The Guardian’s outgoing Jerusalem correspondent Oliver Holmes hasn’t filed a report about the region since June, and former correspondent Peter Beaumont has recently been covering the region until the media outlet announces Holmes’ permanent replacement.
When the new reporter begins work, he or she will be the fourth such Jerusalem correspondent we’ve monitored – beginning with Harriet Sherwood in 2010. Though the institutional anti-Israel bias at the Guardian is such that the particular journalist they assign to cover Israel and the Palestinian territories is unlikely to significantly change coverage, the three correspondents we’ve posted about over the years have each demonsrated their own particular journalistic patterns and habits.
Beaumont, for instance, was adept at leading readers toward their desired anti-Israel conclusion by an artful turn of a phrase or strategic omission – traits which were on display in an article by Beaumont published yesterday (“Naftali Bennett makes first visit to Egypt by an Israeli PM in a decade”, Sept. 13).
The following sentence from the article is classic Beaumont, using vague language to blur causality:
the meeting [between Bennett and Sisi] comes against a backdrop of increased tension with Hamas, with Israeli aircraft striking a series of targets in the Gaza Strip early Monday while Palestinian militants launched rockets into Israel in the third consecutive night of fighting between the sides.
So, we’re told that Israeli aircraft struck targets in Gaza “while” Palestinian militants launched rockets into Israel, and that there has been three consecutive nights of fighting between the two sides. But, the timeline of events, and the question of who initiated ‘hostilities’, is left vague. However, what clearly occurred is that, on late Sunday night, Palestinian terrorists in Gaza fired two rockets towards Israel. The IDF responded to recent rocket attack by striking Hamas military targets.
On Friday and Saturday, the two previous days, the same sequence of events occurred: terrorists in Gaza fired a rocket at Israel, and the IDF retaliated on military targets in the strip.
Beaumont’s language blurred cause and effect, obfuscating the fact that Gaza terrorists initiated the fighting during the last three days.

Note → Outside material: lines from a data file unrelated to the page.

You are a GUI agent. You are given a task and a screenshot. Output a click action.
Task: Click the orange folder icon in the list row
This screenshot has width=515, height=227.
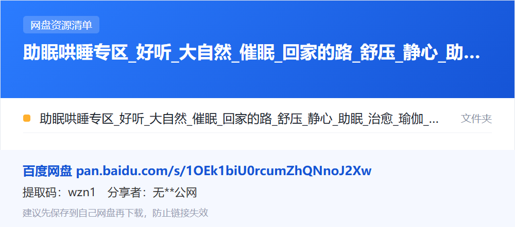(x=27, y=118)
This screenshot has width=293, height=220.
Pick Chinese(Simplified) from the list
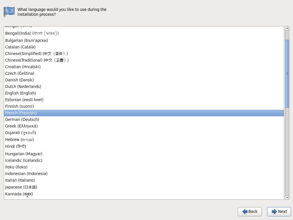(36, 54)
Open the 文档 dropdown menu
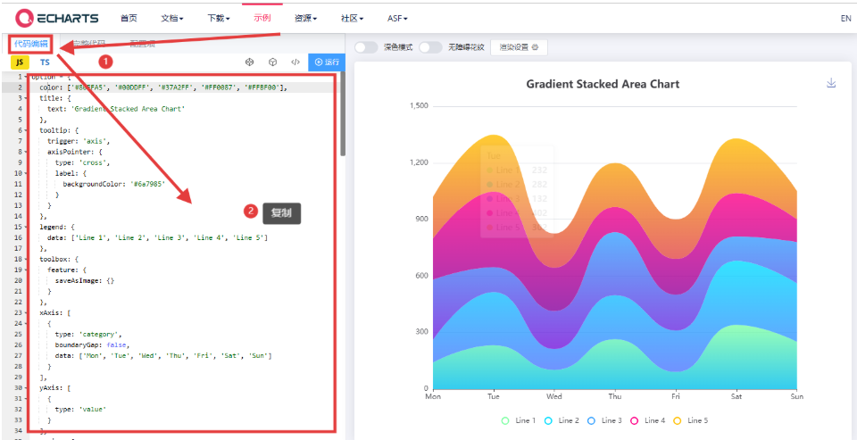Viewport: 857px width, 440px height. coord(172,18)
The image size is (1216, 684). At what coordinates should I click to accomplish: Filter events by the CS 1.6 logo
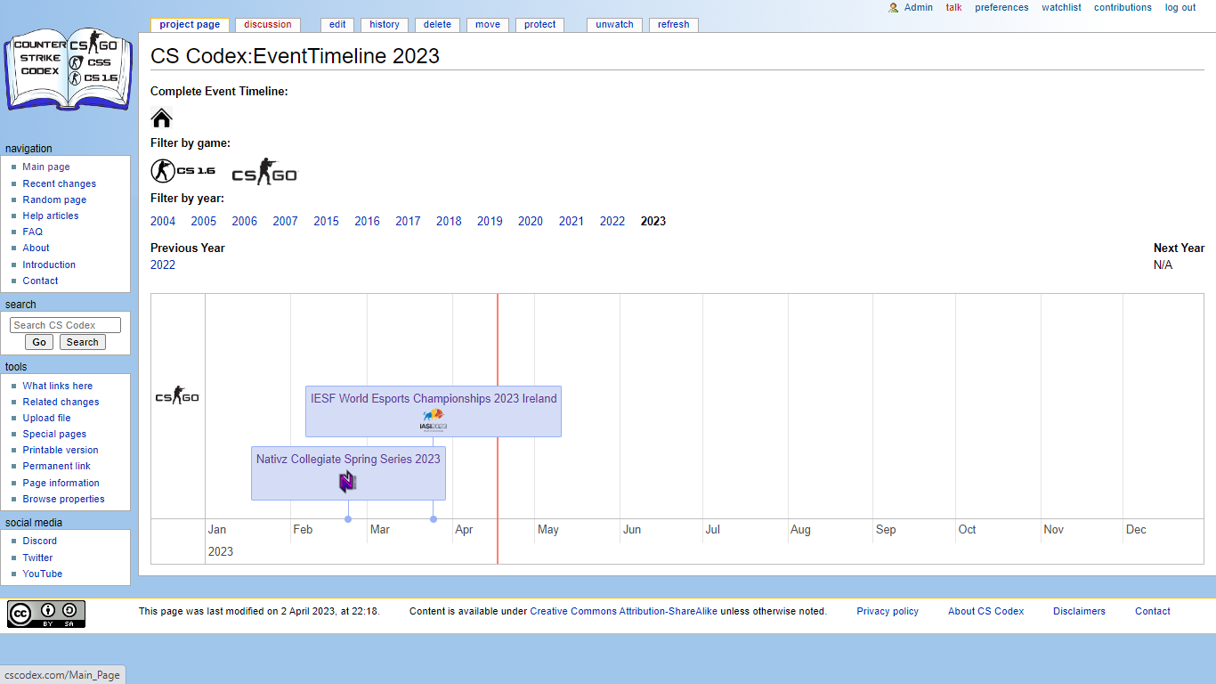(x=183, y=171)

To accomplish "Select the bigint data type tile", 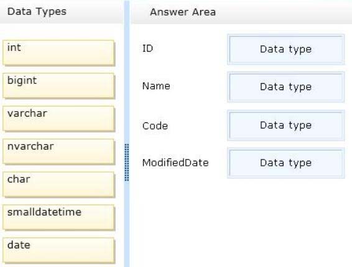I will (x=58, y=86).
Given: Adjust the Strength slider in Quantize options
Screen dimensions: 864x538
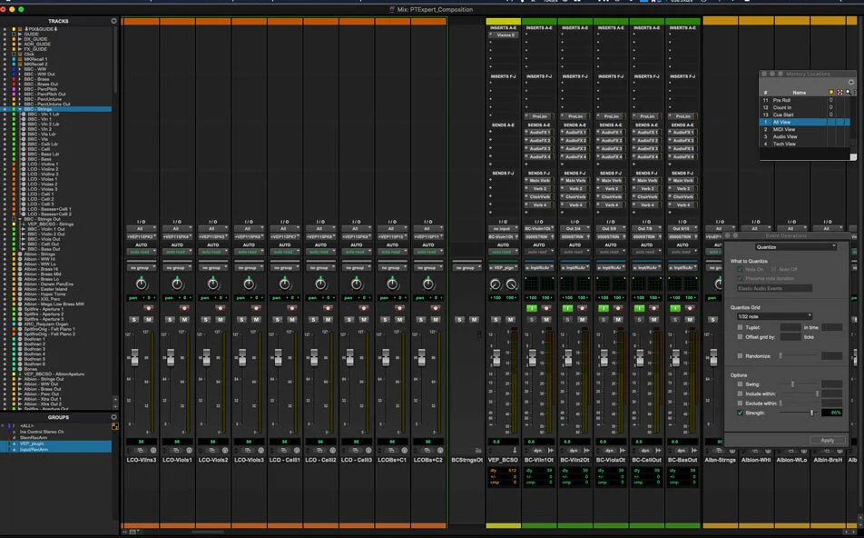Looking at the screenshot, I should 811,412.
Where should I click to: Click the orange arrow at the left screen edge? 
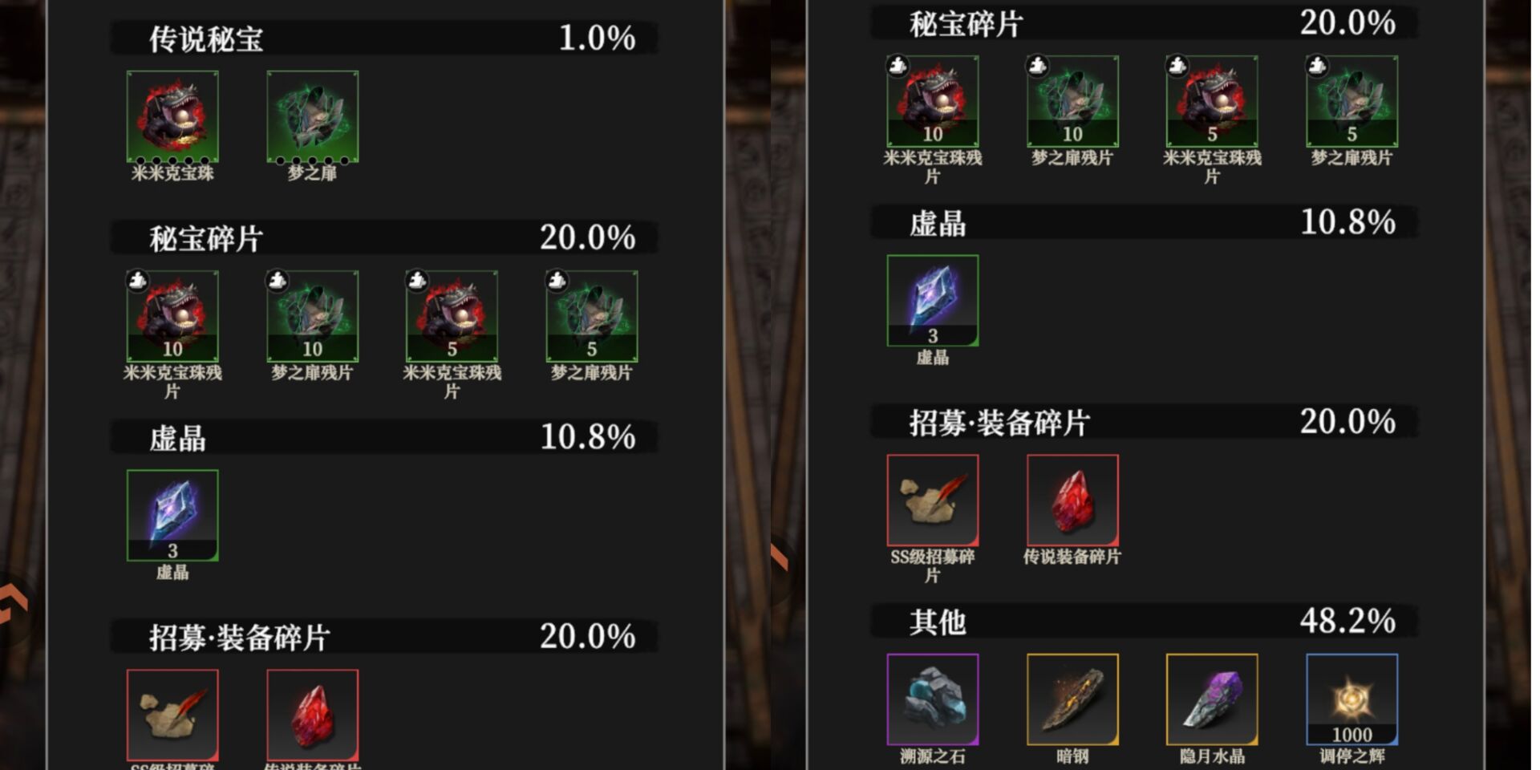pos(13,603)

Now, here’s another sentence from the article, one that grossly misleads via an omission:
The last meeting between an Egyptian president and an Israeli premier was in January 2011, when Hosni Mubarak received Benjamin Netanyahu, weeks before Mubarak was toppled in a popular revolution.
In the political turbulence that followed, relations between the two countries deteriorated as protests were staged outside the Israeli embassy in Cairo in 2011.
It wasn’t merely “protests” outside the Israeli embassy in September 2011 that caused a deterioration in relations.
An Egyptian mob got past embassy security, broke into the embassy and, if not for a last minute rescue by Egyptian commandos, would have almost certainly killed six Israeli security staff who were hiding in a safe room. The Guardian’s Jerusalem correspondent at the time, Harriet Sherwood, reported it:
And, we know for sure that Beaumont knows what happened during the ‘protests’ because he personally commented on it (here) in the Guardian’s Live Blogging of the 2011 protests, two days after the embassy was stormed.
Though he departed Jerusalem over four years ago, Beaumont has clearly remained adept at contorting every Israel-related story in a manner minimizing the malevolence of its enemies.